# Instructions for the task:
Output nothing but the line containing "Offerte (533, 1862)" and the lines after it through the end of the material below, each reproduced exactly.

# Given data:
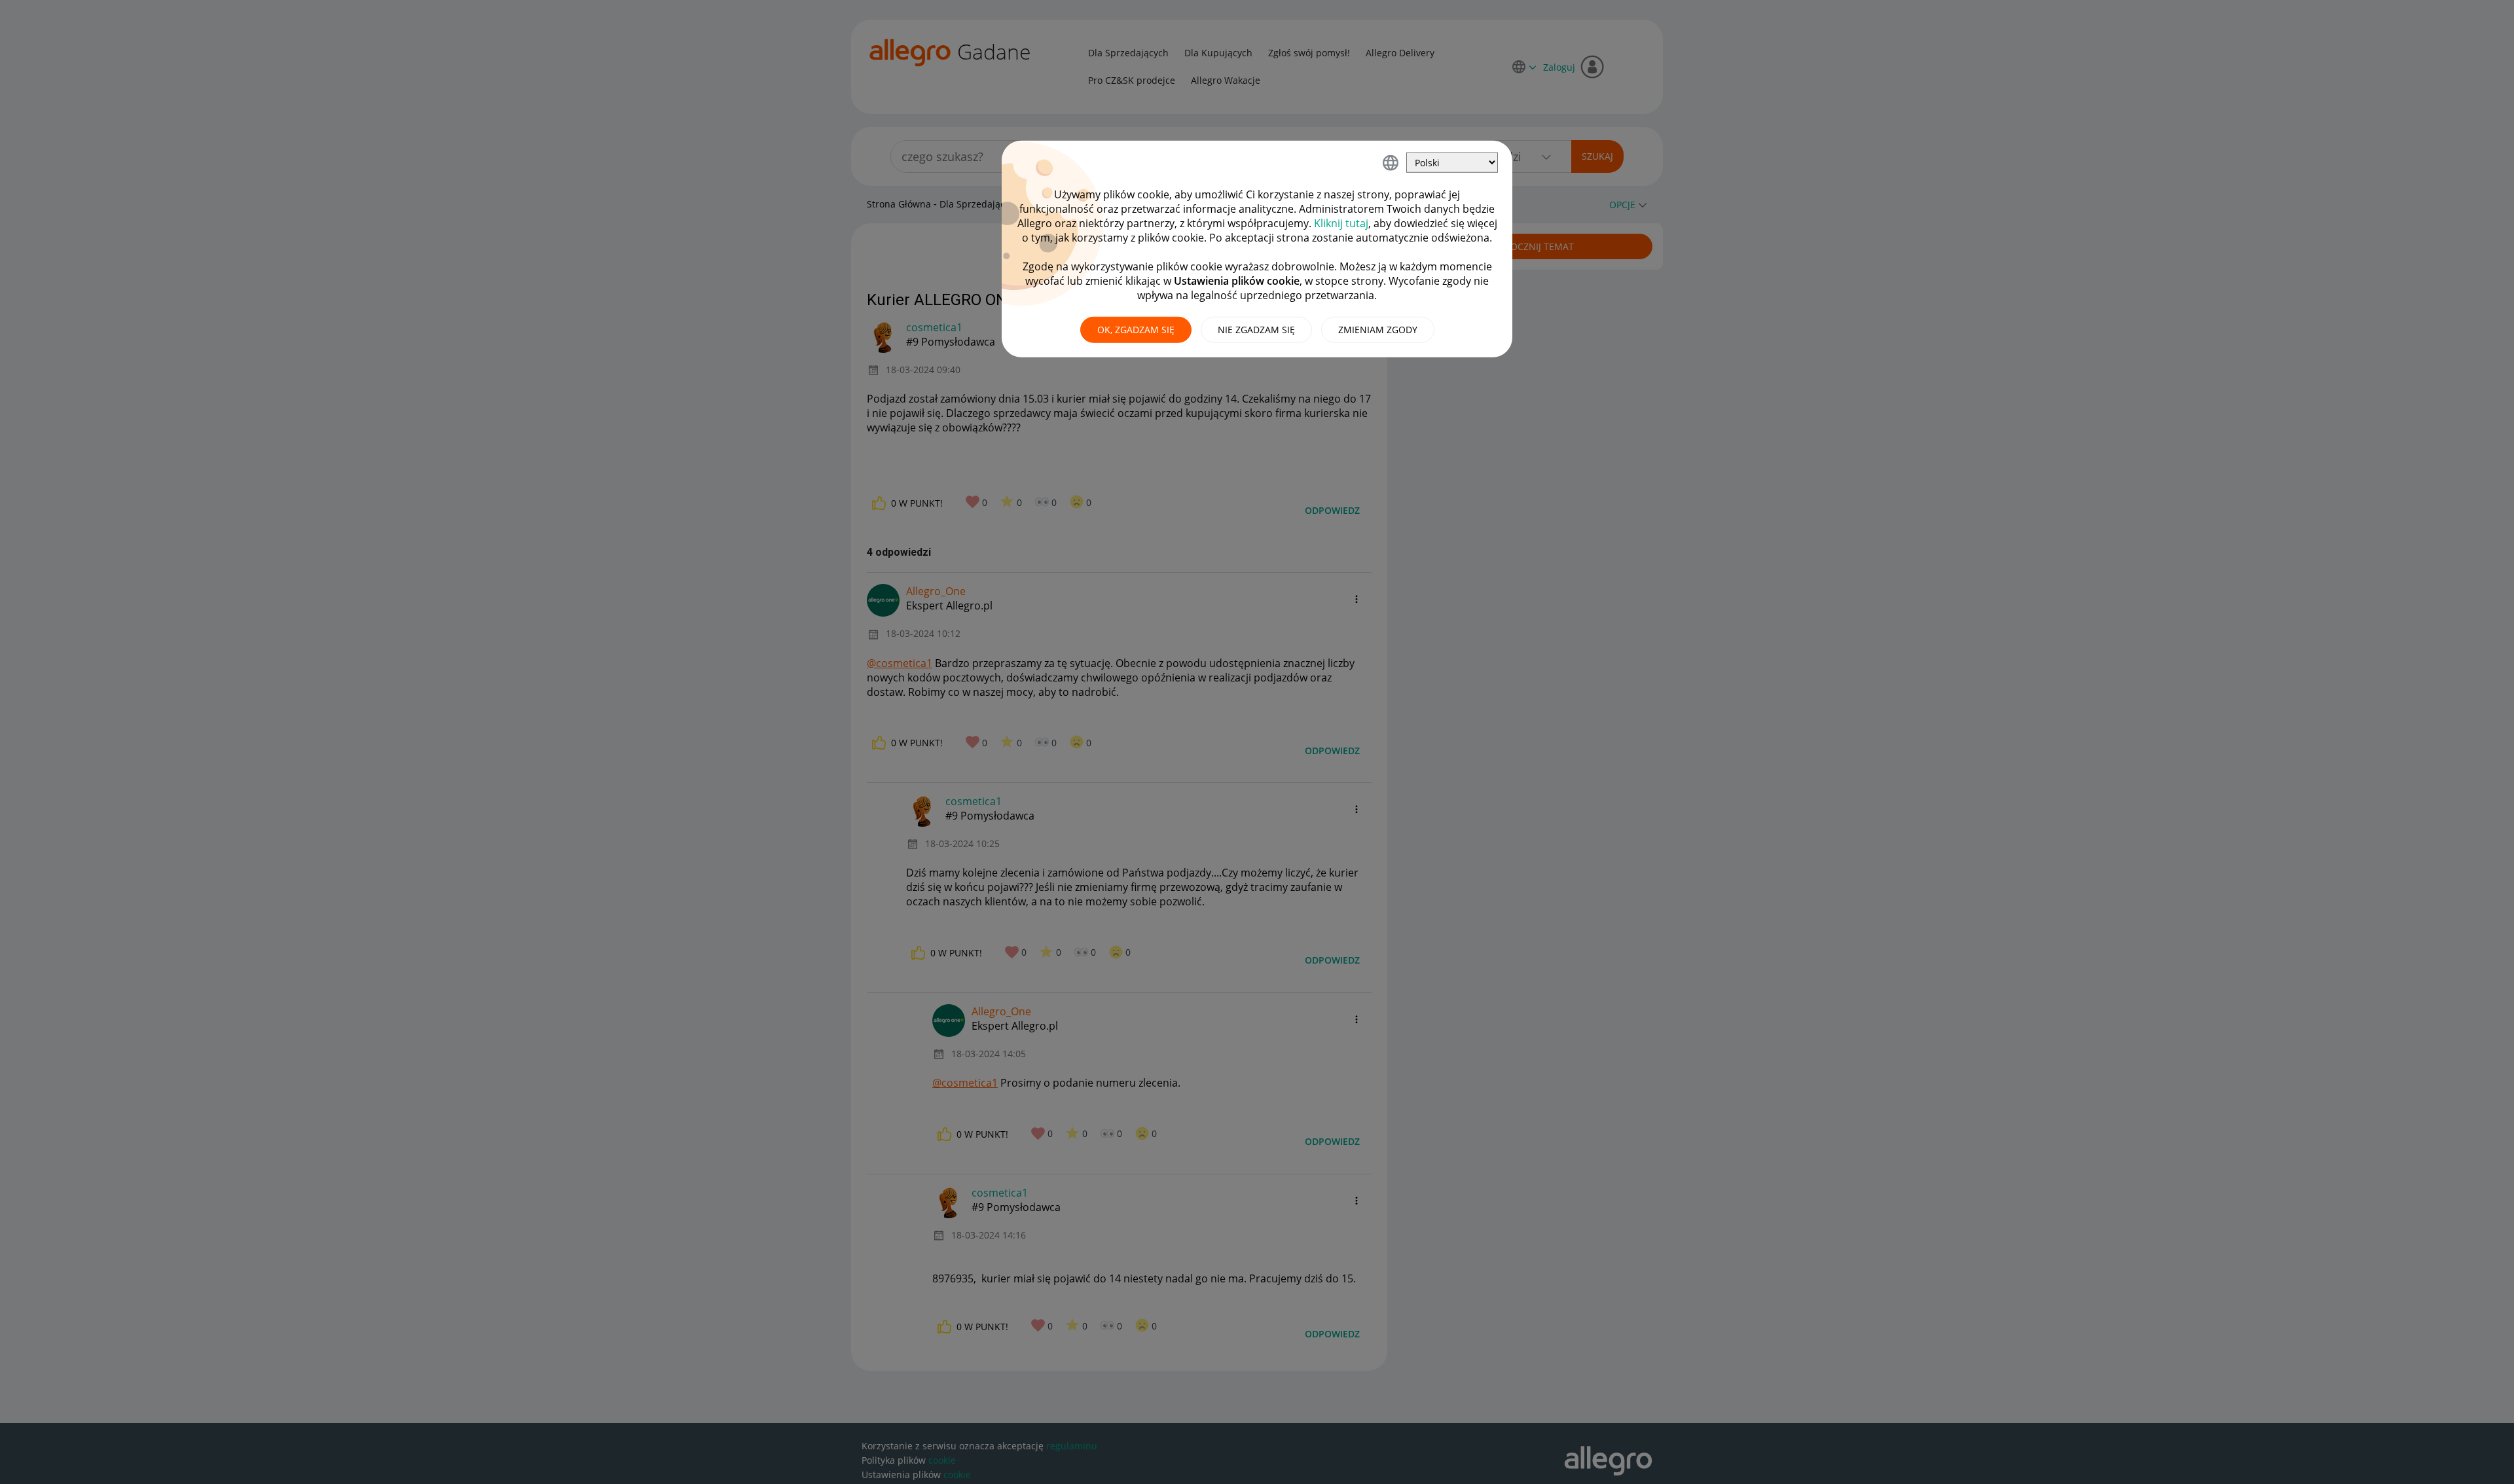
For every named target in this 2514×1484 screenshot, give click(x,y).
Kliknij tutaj (1341, 223)
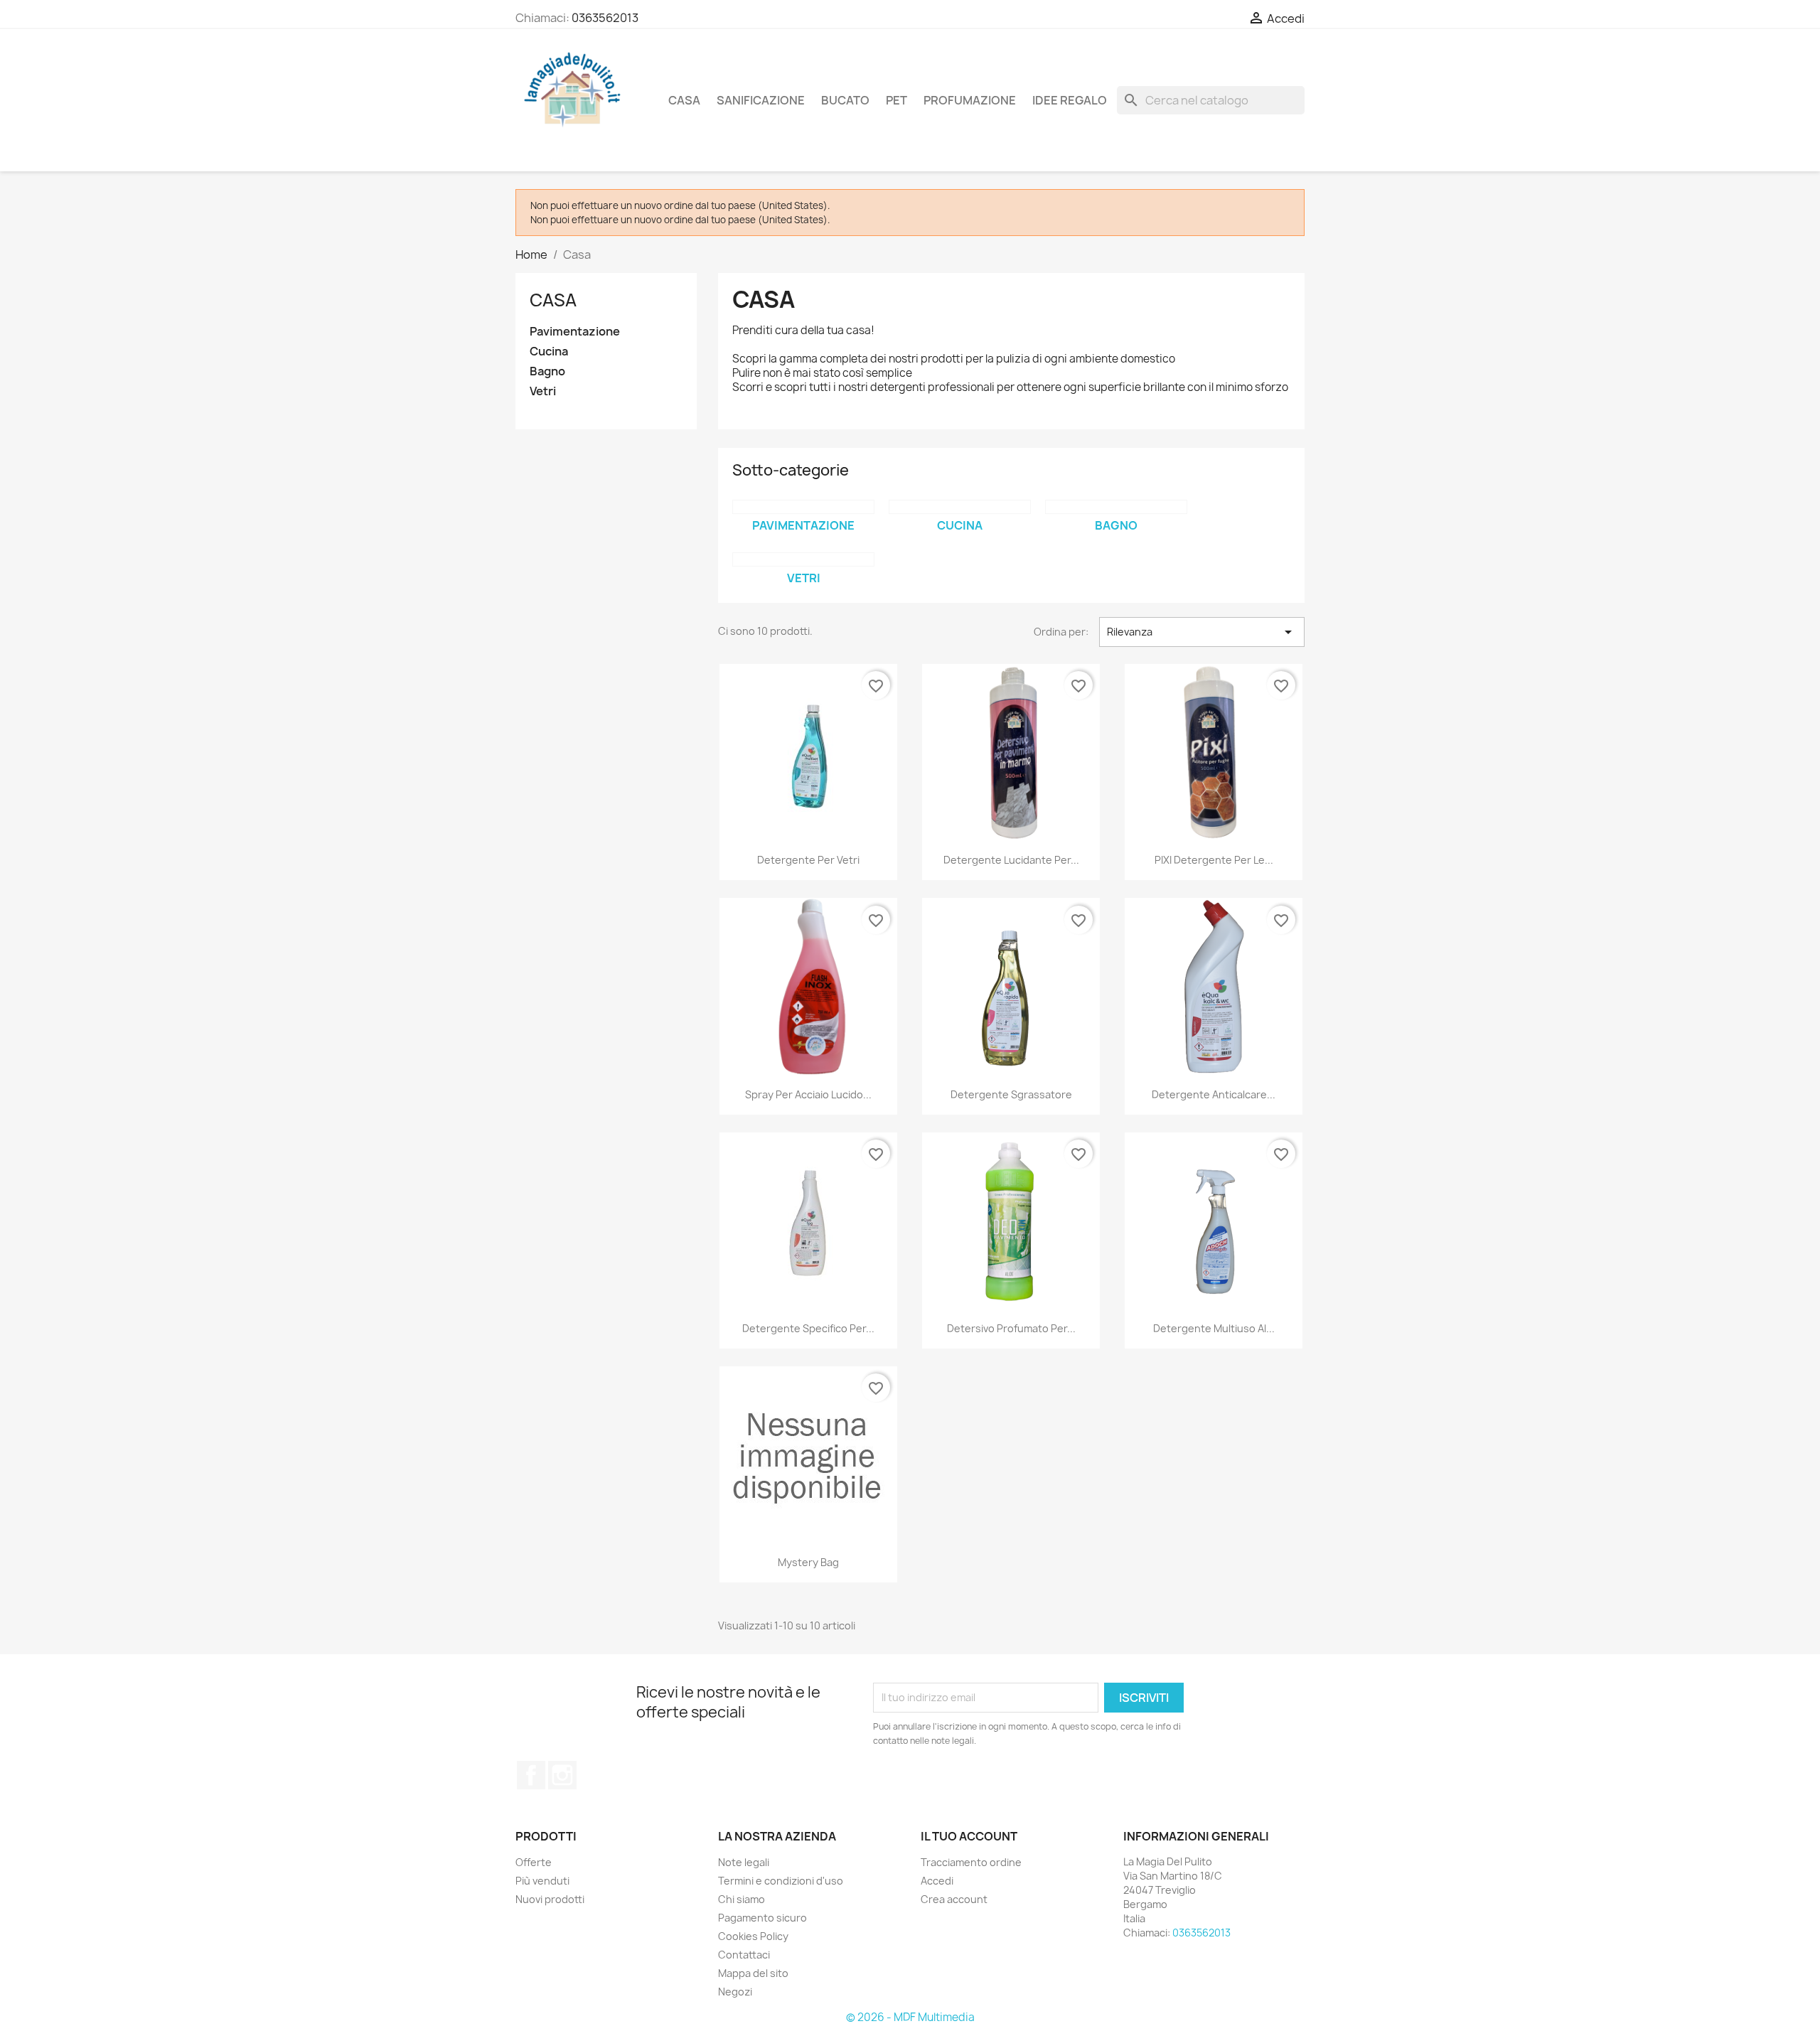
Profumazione (970, 100)
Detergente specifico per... (808, 1328)
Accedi (937, 1880)
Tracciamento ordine (971, 1862)
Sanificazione (761, 100)
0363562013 (605, 18)
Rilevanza (1202, 632)
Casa (684, 100)
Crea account (954, 1899)
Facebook (531, 1775)
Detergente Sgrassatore (1011, 1094)
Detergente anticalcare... (1213, 1094)
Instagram (562, 1775)
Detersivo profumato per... (1011, 1328)
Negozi (735, 1991)
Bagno (547, 371)
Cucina (549, 351)
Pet (896, 100)
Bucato (845, 100)
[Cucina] (960, 507)
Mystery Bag (808, 1562)
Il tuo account (969, 1836)
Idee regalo (1069, 100)
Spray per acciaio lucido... (808, 1094)
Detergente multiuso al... (1214, 1328)
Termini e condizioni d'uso (780, 1880)
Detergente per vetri (808, 860)
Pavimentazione (575, 331)
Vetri (543, 391)
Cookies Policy (753, 1936)
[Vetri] (803, 559)
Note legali (743, 1862)
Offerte (533, 1862)
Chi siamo (741, 1899)
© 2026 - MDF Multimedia (910, 2017)
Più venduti (542, 1880)
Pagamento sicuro (762, 1917)
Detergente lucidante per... (1011, 860)
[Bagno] (1116, 507)
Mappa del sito (753, 1973)
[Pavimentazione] (803, 507)
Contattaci (744, 1954)
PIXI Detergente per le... (1214, 860)
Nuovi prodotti (549, 1899)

# Task result:
Offerte (533, 1862)
Chi siamo (741, 1899)
© 2026 - MDF Multimedia (910, 2017)
Più venduti (542, 1880)
Pagamento sicuro (762, 1917)
Detergente lucidante per... (1011, 860)
[Bagno] (1116, 507)
Mappa del sito (753, 1973)
[Pavimentazione] (803, 507)
Contattaci (744, 1954)
PIXI Detergente per le... (1214, 860)
Nuovi prodotti (549, 1899)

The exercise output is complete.